Give me a break! you scream. What about New York City or L.A.? From the time of Sherwood Anderson’s “Winesburg, Ohio” through “Peyton Place” and beyond, people have fled the flat-lined, gossip-driven homogeneity of small American “communities” for the welcome anonymity of big-city apartment building–so long as your name wasn’t Kitty Genovese, the famous New York woman who bled to death crying for help….
The diversity ideologues deserve whatever ill tidings they get. They’re the ones who weren’t willing to persuade the public of diversity’s merits, preferring to turn “diversity” into a political and legal hammer to compel compliance. The conversions were forced conversions. As always, with politics comes pushback. And it never stops.

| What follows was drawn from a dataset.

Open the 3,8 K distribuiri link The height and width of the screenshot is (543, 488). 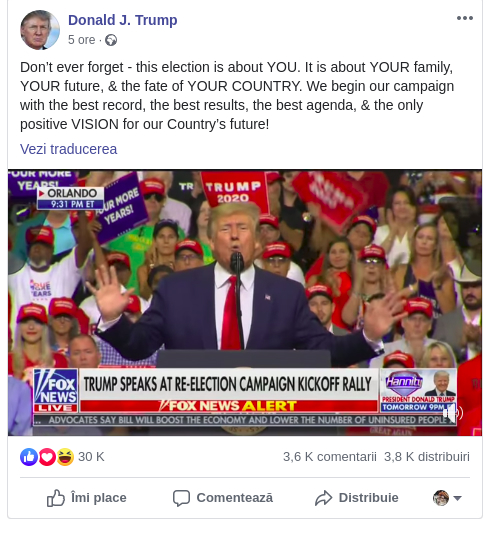click(x=427, y=457)
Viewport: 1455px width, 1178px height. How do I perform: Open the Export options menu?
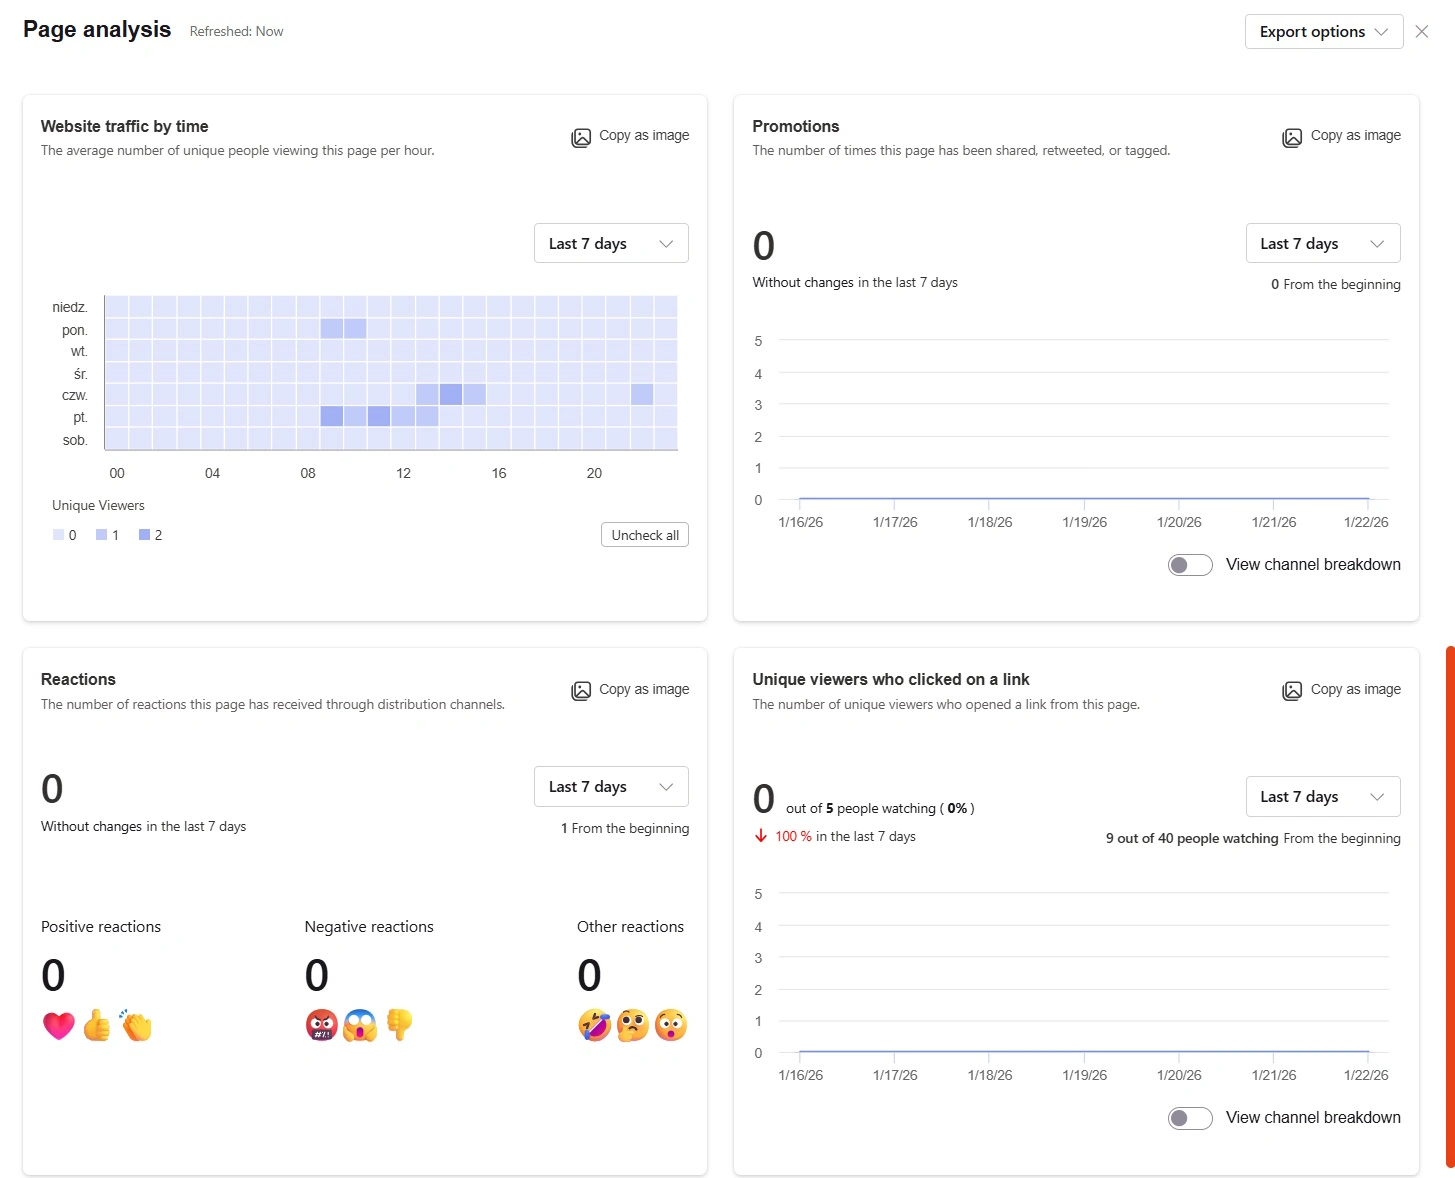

The harvest of bitter fruit from the diversity wars begun three decades ago across campuses, corporations and newsrooms has made the immigration debate significantly worse. Diversity’s advocates gave short shrift to assimilation, indeed arguing that assimilation into the American mainstream was oppressive and coercive. So they demoted assimilation and elevated “differences.” Then they took the nation to court. Little wonder the immigration debate is riven with distrust….
Like he said, there’s lots here to argue about. But I think I’ll want to find that original article and see if I can stand to read it.